As the Rhode Island legislature considers designating the Northern Star Coral an official state emblem, researchers are finding that studying this local creature's recovery from a laboratory-induced stressor could help better understand how to protect endangered tropical corals.
A new study published today in mSystems, a journal of the American Society for Microbiology, investigates antibiotic-induced disturbance of the coral (Astrangia poculata) and shows that antibiotic exposure significantly altered the composition of the coral's mucus bacterial microbiome, but that all the treated corals recovered in two weeks in ambient seawater.
The stony Northern Star Coral naturally occurs off the coast of Rhode Island and other New England states in brown colonies with high (symbiotic) densities and in white colonies with low (aposymbiotic) densities of a symbiotic dinoflagellate alga. The study found that those corals with algal symbionts - organisms that are embedded within the coral's tissue and are required by tropical corals to survive - recovered their mucus microbiomes more consistently and more quickly.

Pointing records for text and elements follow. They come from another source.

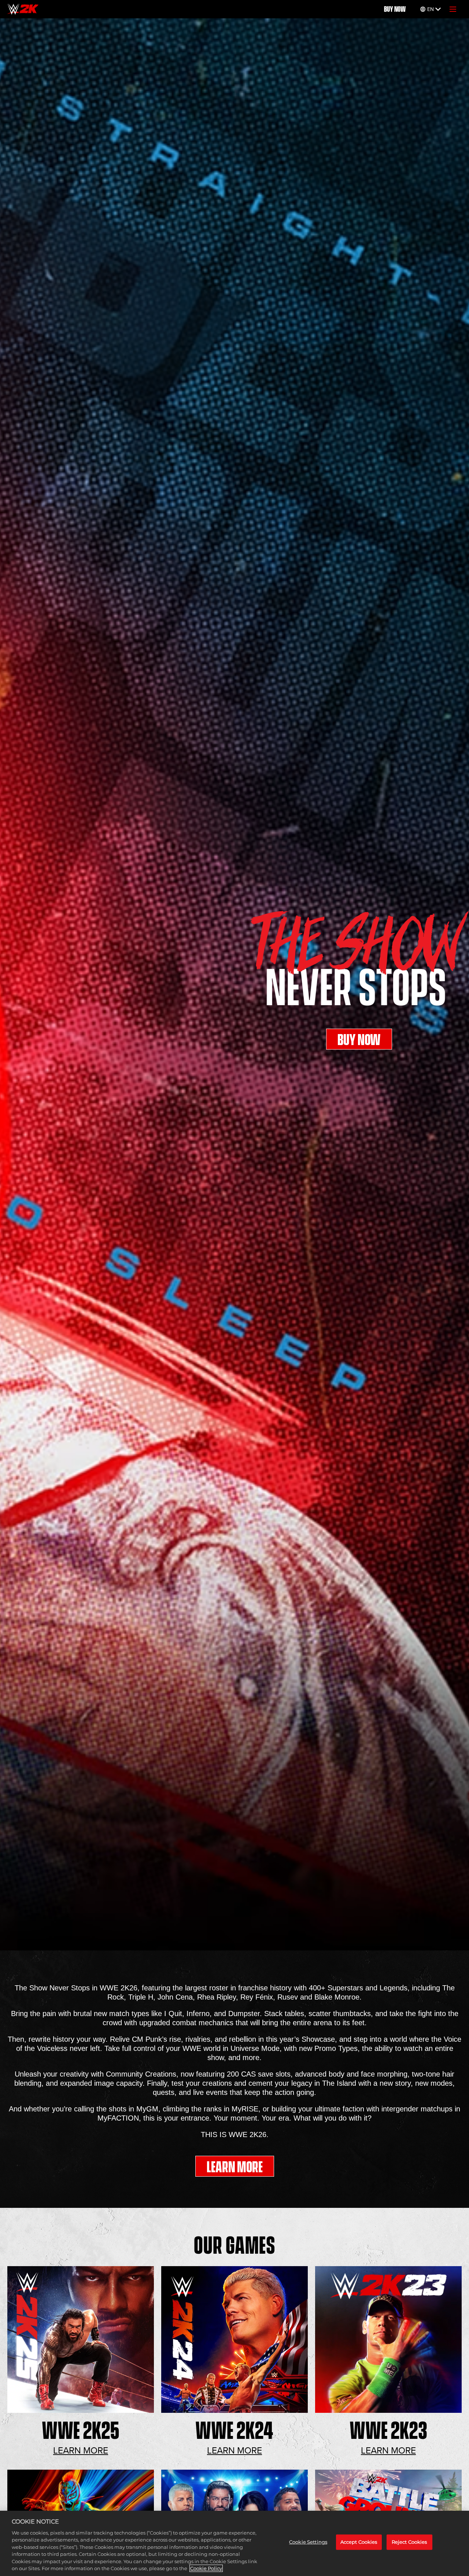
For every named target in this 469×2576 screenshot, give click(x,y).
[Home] (22, 9)
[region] (234, 2543)
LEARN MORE (235, 2167)
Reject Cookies (409, 2542)
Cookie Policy (206, 2568)
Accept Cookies (358, 2542)
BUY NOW (395, 9)
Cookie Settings (308, 2542)
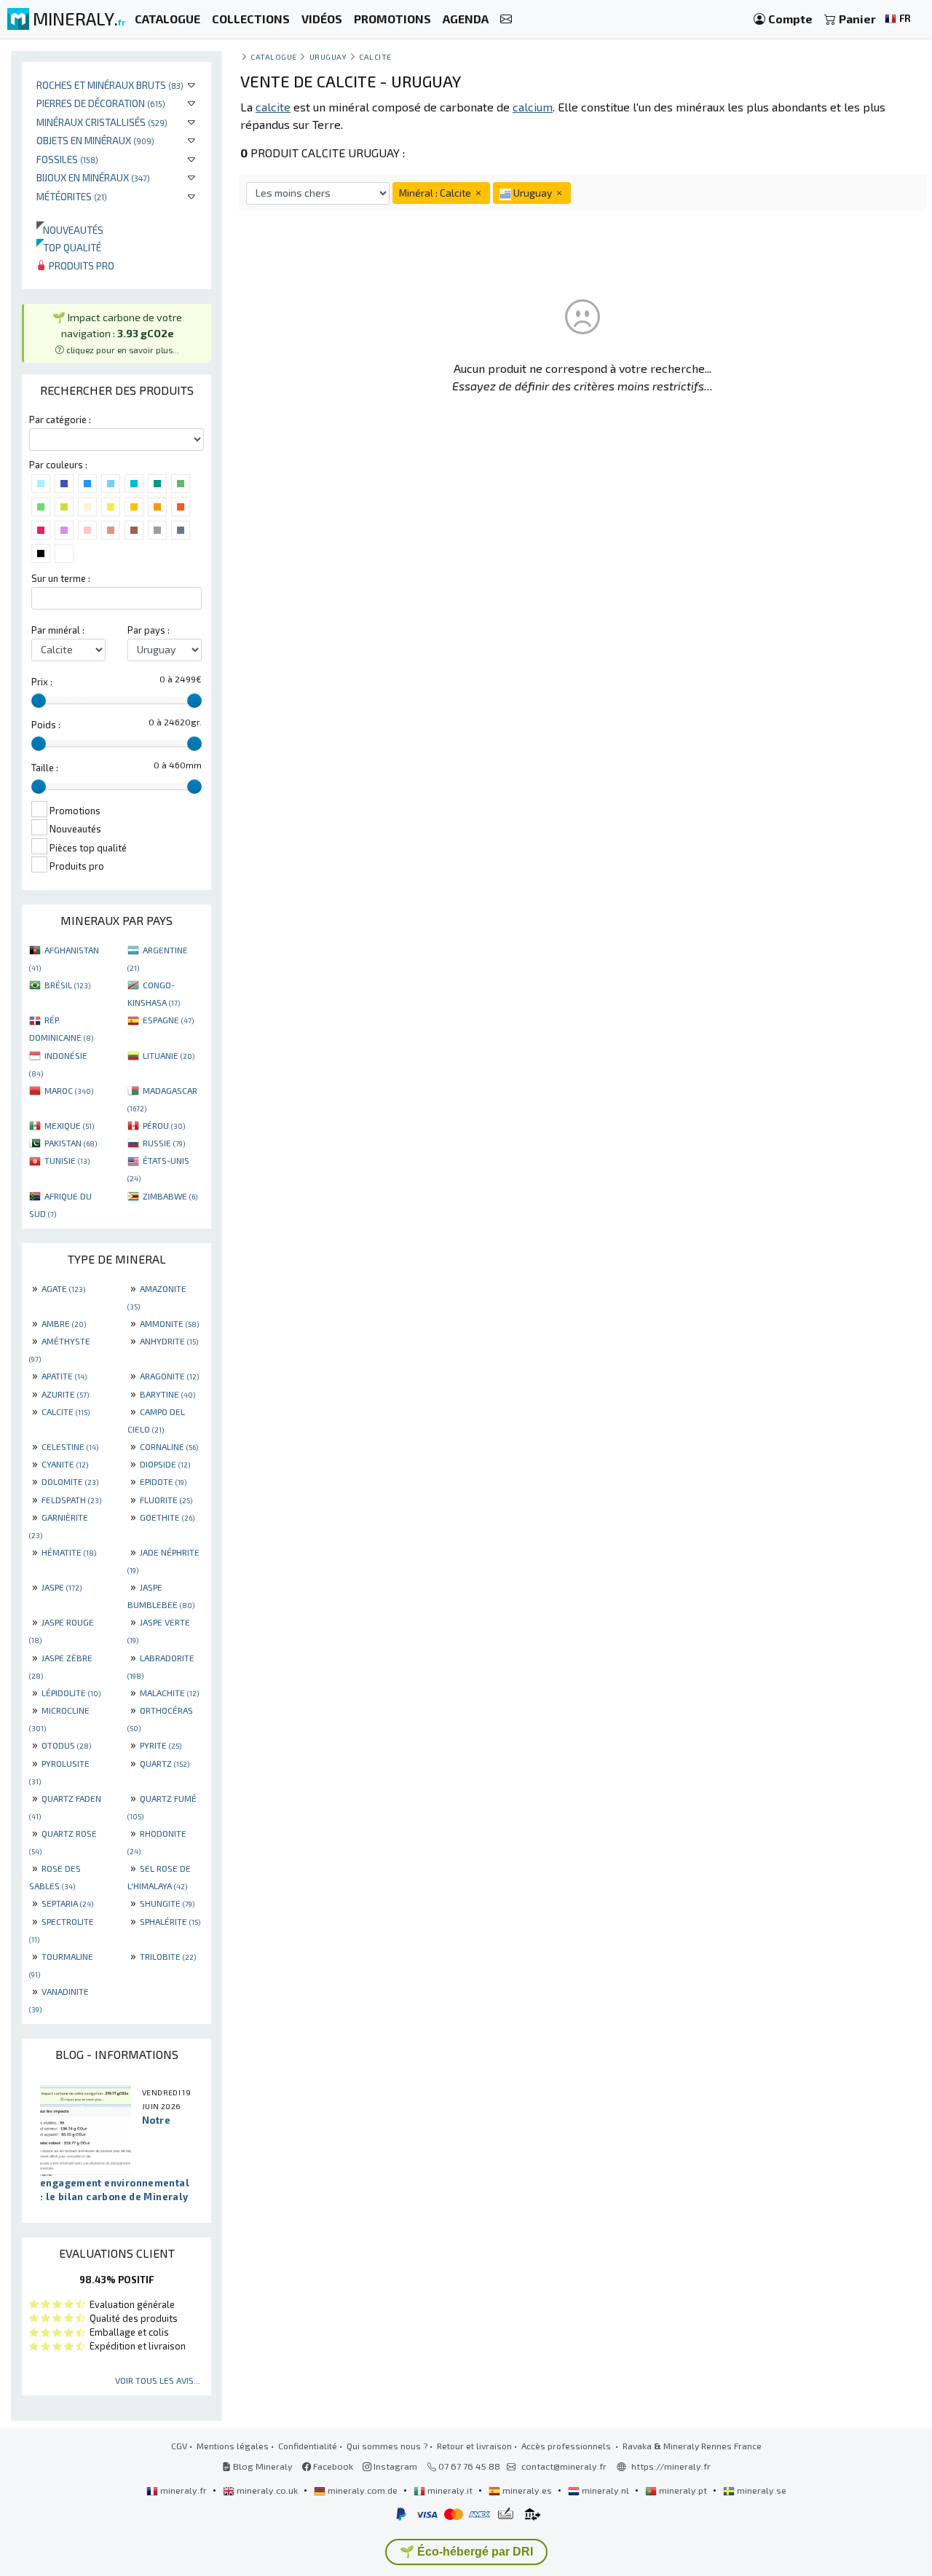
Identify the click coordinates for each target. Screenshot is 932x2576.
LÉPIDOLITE (71, 1692)
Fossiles (67, 159)
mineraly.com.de (362, 2490)
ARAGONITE (169, 1376)
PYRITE (160, 1745)
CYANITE (65, 1464)
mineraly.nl (605, 2490)
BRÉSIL (67, 985)
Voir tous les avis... (157, 2380)
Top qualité (68, 247)
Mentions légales (233, 2446)
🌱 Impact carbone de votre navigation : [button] (117, 332)
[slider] (38, 700)
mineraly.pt (683, 2490)
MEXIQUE (69, 1125)
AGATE (63, 1288)
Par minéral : (57, 630)
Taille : (44, 767)
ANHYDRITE (169, 1341)
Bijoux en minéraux (93, 177)
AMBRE (64, 1323)
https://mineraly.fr (671, 2466)
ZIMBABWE (170, 1196)
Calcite (375, 56)
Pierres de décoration (100, 103)
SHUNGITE (167, 1903)
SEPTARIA (67, 1903)
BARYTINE (167, 1394)
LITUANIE (168, 1055)
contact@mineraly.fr (564, 2466)
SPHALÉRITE (170, 1921)
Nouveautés (69, 230)
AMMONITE (169, 1323)
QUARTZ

The study also identified six bacterial taxa that played a prominent role in reassembling the coral back to its healthy microbiome. This is the first microbiome manipulation study on this coral.
"The work is important because it suggests that this coral may be able to recover its mucus microbiome following disturbance, it identifies specific microbes that may be important to assembly, and it demonstrates that algal symbionts may play a previously undocumented role in the microbial recovery and resilience to environmental change," the paper states.
With thermal bleaching and disease posing major threats to tropical corals, this research, along with other work on tropical corals, "provides a major step toward identifying the microbiome's roles in maintaining coral resilience," the paper notes.
"We think that the algae are helping the coral select the microbes that live with it, and this suggestion of symbiont-microbe coordination following disturbance is a new concept for corals," said paper co-author Amy Apprill, associate scientist at the Woods Hole Oceanographic Institution.
"Worldwide, coral reefs are in crisis. Any time we see corals recover, that's always good news. It shows that they can combat a stressor and figure out how to become healthy again," said Apprill. "What we found here is translatable to tropical corals which are faced with different stressors, such as warming water, disease, and pollution. This paper suggests that the symbiotic algae play a major role in providing consistency and resilience to the coral microbiome."
"When we think about corals, it's usually assumed that we're thinking about the tropics and the bright blue water and where it's warm, sunny, and sandy. However, the Northern Star Coral lives in murkier and much colder waters, yet it can still teach us a lot about expanding our understanding of corals," said lead author Shavonna Bent, a student in the MIT-WHOI Joint Program in Oceanography/Applied Ocean Science and Engineering.
The Northern Star Coral is an ideal emblem for Rhode Island, said co-author Koty Sharp. The coral is small like the state; it's New England-tough in dealing with large temperature fluctuations; and it's a local, offering plenty of insight that can help address global problems, said paper co-author Koty Sharp, an associate professor at Roger Williams University who is leading the effort for official designation of the coral.
Committees from both the Rhode Island House and Senate have held hearings on the proposed legislation. The Senate has approved the bill, and the House could vote on it in the coming month. Assuming the House also approves the bill, it will be sent to Rhode Island Gov. Daniel McKee for signing into law.
Sharp said the designation effort has a big educational component. "If designating this as a state emblem allows us to teach more people about the power of basic research to support conservation, or if this allows us to teach a generation of school children about the local animals that live around them, then this state coral will have a great deal of value," she said.